Supplied material -
- - - - - - -
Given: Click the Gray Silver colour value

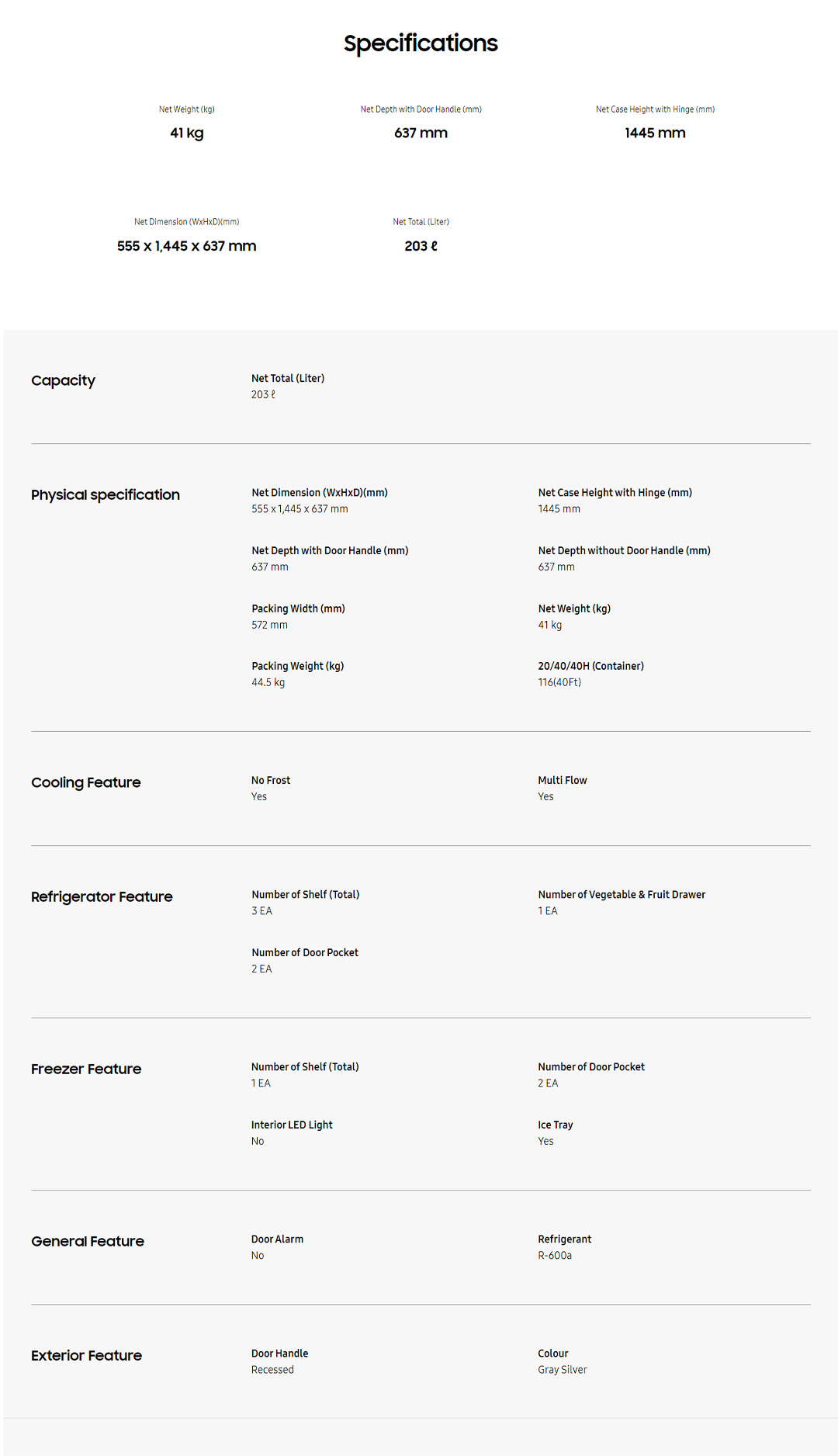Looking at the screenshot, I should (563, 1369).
- - - - - - -
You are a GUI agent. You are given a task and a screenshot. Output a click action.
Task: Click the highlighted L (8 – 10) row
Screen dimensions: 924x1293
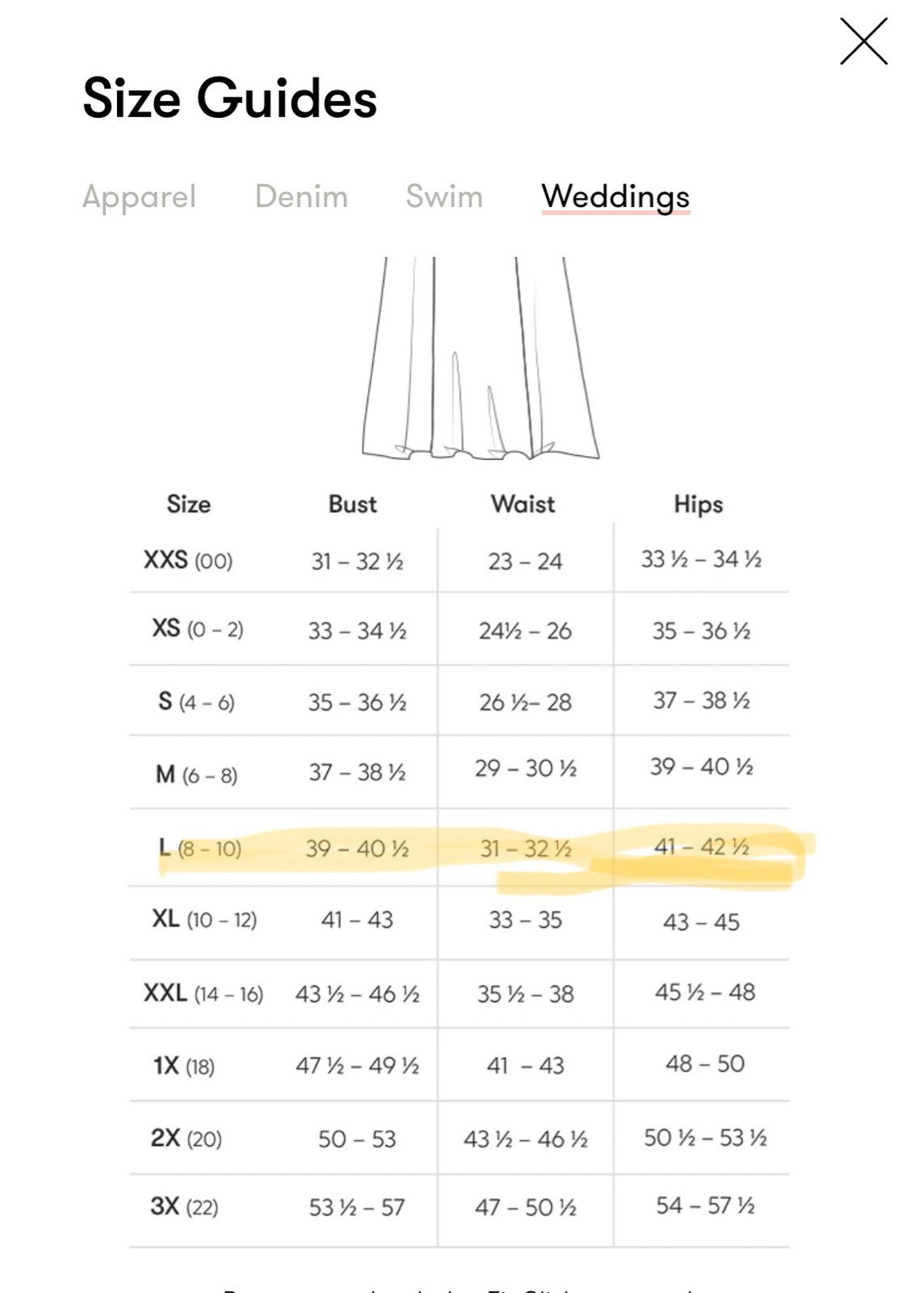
- - - - - - -
Your objective -
Reproduce the data starting at the line containing "You are a GUI" and ending at the line containing "Screen dimensions: 924x1293", substituting "selected" for "highlighted" and keeping everything else unchanged.

Task response -
You are a GUI agent. You are given a task and a screenshot. Output a click action.
Task: Click the selected L (8 – 10) row
Screen dimensions: 924x1293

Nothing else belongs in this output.